REQUIRED TASK. Extract the entries starting at the line that contains "The image size is (392, 696)." and ending at the line that contains "[x=624, y=166]", and repeat those lines exactly.

EXTRACTED INFORMATION.
══════════════════════════════

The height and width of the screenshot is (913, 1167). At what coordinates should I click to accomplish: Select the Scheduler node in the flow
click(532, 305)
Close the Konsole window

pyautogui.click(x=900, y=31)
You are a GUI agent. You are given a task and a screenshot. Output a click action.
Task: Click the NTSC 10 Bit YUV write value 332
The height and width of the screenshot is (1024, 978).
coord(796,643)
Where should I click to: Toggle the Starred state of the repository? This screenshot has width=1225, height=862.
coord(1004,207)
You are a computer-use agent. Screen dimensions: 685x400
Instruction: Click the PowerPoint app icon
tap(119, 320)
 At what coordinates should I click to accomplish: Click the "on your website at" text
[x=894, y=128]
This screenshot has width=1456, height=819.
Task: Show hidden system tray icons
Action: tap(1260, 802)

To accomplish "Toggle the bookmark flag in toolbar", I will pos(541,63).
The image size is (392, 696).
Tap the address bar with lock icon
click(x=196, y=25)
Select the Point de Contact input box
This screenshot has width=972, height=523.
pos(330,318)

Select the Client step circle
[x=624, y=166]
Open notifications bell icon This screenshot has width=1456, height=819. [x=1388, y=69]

══════════════════════════════

RESULT FOR THIS TASK.
The image size is (392, 696).
Tap the address bar with lock icon
click(x=196, y=25)
Select the Point de Contact input box
This screenshot has width=972, height=523.
pos(330,318)

Select the Client step circle
[x=624, y=166]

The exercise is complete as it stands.